═══ Dataset content ═══

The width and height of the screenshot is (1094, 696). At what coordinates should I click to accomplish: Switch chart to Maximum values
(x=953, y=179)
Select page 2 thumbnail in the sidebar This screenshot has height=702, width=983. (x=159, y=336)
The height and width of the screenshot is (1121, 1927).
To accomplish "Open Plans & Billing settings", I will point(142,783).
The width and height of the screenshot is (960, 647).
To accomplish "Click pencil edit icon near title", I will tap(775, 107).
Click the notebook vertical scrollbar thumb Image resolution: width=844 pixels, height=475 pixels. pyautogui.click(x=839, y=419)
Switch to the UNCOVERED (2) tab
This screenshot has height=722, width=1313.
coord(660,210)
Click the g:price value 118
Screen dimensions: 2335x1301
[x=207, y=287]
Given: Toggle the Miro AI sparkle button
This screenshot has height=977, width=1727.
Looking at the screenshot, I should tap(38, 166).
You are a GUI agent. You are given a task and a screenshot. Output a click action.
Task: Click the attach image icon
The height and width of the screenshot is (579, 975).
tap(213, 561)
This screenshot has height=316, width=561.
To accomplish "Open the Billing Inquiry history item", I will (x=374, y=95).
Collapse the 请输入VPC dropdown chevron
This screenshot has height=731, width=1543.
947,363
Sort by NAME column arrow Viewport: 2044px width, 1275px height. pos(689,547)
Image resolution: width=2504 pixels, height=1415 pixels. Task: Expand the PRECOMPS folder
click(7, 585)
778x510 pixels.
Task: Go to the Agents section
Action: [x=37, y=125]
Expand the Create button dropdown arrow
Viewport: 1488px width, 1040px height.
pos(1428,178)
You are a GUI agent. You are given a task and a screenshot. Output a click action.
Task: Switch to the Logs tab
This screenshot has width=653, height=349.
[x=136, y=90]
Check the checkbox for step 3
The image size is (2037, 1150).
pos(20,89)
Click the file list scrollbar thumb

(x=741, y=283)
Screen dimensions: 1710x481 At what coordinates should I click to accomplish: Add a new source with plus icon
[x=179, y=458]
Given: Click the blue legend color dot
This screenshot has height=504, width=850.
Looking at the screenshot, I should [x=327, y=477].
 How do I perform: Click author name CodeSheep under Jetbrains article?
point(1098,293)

═══

■ What the task requires ■
Set down the data in full, word for word.

■ Result for this task ■
The width and height of the screenshot is (1094, 696). At what coordinates should I click to accomplish: Switch chart to Maximum values
(x=953, y=179)
Select page 2 thumbnail in the sidebar This screenshot has height=702, width=983. (x=159, y=336)
The height and width of the screenshot is (1121, 1927).
To accomplish "Open Plans & Billing settings", I will point(142,783).
The width and height of the screenshot is (960, 647).
To accomplish "Click pencil edit icon near title", I will tap(775, 107).
Click the notebook vertical scrollbar thumb Image resolution: width=844 pixels, height=475 pixels. pyautogui.click(x=839, y=419)
Switch to the UNCOVERED (2) tab
This screenshot has height=722, width=1313.
coord(660,210)
Click the g:price value 118
Screen dimensions: 2335x1301
[x=207, y=287]
Given: Toggle the Miro AI sparkle button
This screenshot has height=977, width=1727.
Looking at the screenshot, I should tap(38, 166).
You are a GUI agent. You are given a task and a screenshot. Output a click action.
Task: Click the attach image icon
The height and width of the screenshot is (579, 975).
tap(213, 561)
This screenshot has height=316, width=561.
To accomplish "Open the Billing Inquiry history item", I will (x=374, y=95).
Collapse the 请输入VPC dropdown chevron
This screenshot has height=731, width=1543.
947,363
Sort by NAME column arrow Viewport: 2044px width, 1275px height. pos(689,547)
Image resolution: width=2504 pixels, height=1415 pixels. Task: Expand the PRECOMPS folder
click(7, 585)
778x510 pixels.
Task: Go to the Agents section
Action: [x=37, y=125]
Expand the Create button dropdown arrow
Viewport: 1488px width, 1040px height.
pos(1428,178)
You are a GUI agent. You are given a task and a screenshot. Output a click action.
Task: Switch to the Logs tab
This screenshot has width=653, height=349.
[x=136, y=90]
Check the checkbox for step 3
The image size is (2037, 1150).
pos(20,89)
Click the file list scrollbar thumb

(x=741, y=283)
Screen dimensions: 1710x481 At what coordinates should I click to accomplish: Add a new source with plus icon
[x=179, y=458]
Given: Click the blue legend color dot
This screenshot has height=504, width=850.
Looking at the screenshot, I should [x=327, y=477].
 How do I perform: Click author name CodeSheep under Jetbrains article?
point(1098,293)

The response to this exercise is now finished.